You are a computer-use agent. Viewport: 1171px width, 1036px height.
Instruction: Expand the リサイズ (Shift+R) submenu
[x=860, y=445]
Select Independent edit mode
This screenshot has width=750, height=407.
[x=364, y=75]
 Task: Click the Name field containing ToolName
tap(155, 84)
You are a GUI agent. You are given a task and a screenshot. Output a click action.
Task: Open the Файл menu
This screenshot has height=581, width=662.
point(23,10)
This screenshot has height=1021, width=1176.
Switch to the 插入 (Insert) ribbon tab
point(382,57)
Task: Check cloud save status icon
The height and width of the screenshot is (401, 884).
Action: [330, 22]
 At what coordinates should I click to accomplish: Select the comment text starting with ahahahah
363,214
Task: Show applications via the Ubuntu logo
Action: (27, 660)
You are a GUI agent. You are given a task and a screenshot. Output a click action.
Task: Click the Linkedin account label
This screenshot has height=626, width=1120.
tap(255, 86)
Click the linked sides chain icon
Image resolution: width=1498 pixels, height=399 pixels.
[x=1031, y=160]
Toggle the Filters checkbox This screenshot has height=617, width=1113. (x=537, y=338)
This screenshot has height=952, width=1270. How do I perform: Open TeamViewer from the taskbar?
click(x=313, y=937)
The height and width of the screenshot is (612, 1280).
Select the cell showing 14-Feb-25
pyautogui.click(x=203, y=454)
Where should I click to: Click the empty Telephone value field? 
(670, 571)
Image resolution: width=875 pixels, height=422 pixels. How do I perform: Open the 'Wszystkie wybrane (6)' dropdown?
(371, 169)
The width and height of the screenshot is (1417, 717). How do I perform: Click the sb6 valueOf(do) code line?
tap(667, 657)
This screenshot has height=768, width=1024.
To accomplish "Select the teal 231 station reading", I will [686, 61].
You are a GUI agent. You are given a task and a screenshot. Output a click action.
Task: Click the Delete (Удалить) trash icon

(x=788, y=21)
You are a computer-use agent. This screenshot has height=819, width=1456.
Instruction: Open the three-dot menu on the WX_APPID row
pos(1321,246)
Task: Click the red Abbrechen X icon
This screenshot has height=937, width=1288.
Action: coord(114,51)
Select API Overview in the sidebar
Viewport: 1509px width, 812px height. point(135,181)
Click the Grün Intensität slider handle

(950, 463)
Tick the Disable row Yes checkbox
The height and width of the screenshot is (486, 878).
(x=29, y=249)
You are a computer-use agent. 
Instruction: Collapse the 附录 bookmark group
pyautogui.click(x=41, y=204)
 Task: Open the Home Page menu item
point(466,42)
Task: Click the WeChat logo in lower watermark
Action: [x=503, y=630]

# # # # #

After reading the data, retype all of it exactly as it reads.

• [SOLUTION FOR THIS TASK]:
You are a computer-use agent. Viewport: 1171px width, 1036px height.
Instruction: Expand the リサイズ (Shift+R) submenu
[x=860, y=445]
Select Independent edit mode
This screenshot has width=750, height=407.
[x=364, y=75]
 Task: Click the Name field containing ToolName
tap(155, 84)
You are a GUI agent. You are given a task and a screenshot. Output a click action.
Task: Open the Файл menu
This screenshot has height=581, width=662.
point(23,10)
This screenshot has height=1021, width=1176.
Switch to the 插入 (Insert) ribbon tab
point(382,57)
Task: Check cloud save status icon
The height and width of the screenshot is (401, 884).
Action: [330, 22]
 At what coordinates should I click to accomplish: Select the comment text starting with ahahahah
363,214
Task: Show applications via the Ubuntu logo
Action: (27, 660)
You are a GUI agent. You are given a task and a screenshot. Output a click action.
Task: Click the Linkedin account label
This screenshot has height=626, width=1120.
tap(255, 86)
Click the linked sides chain icon
Image resolution: width=1498 pixels, height=399 pixels.
[x=1031, y=160]
Toggle the Filters checkbox This screenshot has height=617, width=1113. (x=537, y=338)
This screenshot has height=952, width=1270. How do I perform: Open TeamViewer from the taskbar?
click(x=313, y=937)
The height and width of the screenshot is (612, 1280).
Select the cell showing 14-Feb-25
pyautogui.click(x=203, y=454)
Where should I click to: Click the empty Telephone value field? 
(670, 571)
Image resolution: width=875 pixels, height=422 pixels. How do I perform: Open the 'Wszystkie wybrane (6)' dropdown?
(371, 169)
The width and height of the screenshot is (1417, 717). How do I perform: Click the sb6 valueOf(do) code line?
tap(667, 657)
This screenshot has height=768, width=1024.
To accomplish "Select the teal 231 station reading", I will [686, 61].
You are a GUI agent. You are given a task and a screenshot. Output a click action.
Task: Click the Delete (Удалить) trash icon

(x=788, y=21)
You are a computer-use agent. This screenshot has height=819, width=1456.
Instruction: Open the three-dot menu on the WX_APPID row
pos(1321,246)
Task: Click the red Abbrechen X icon
This screenshot has height=937, width=1288.
Action: coord(114,51)
Select API Overview in the sidebar
Viewport: 1509px width, 812px height. point(135,181)
Click the Grün Intensität slider handle

(950, 463)
Tick the Disable row Yes checkbox
The height and width of the screenshot is (486, 878).
(x=29, y=249)
You are a computer-use agent. 
Instruction: Collapse the 附录 bookmark group
pyautogui.click(x=41, y=204)
 Task: Open the Home Page menu item
point(466,42)
Task: Click the WeChat logo in lower watermark
Action: [x=503, y=630]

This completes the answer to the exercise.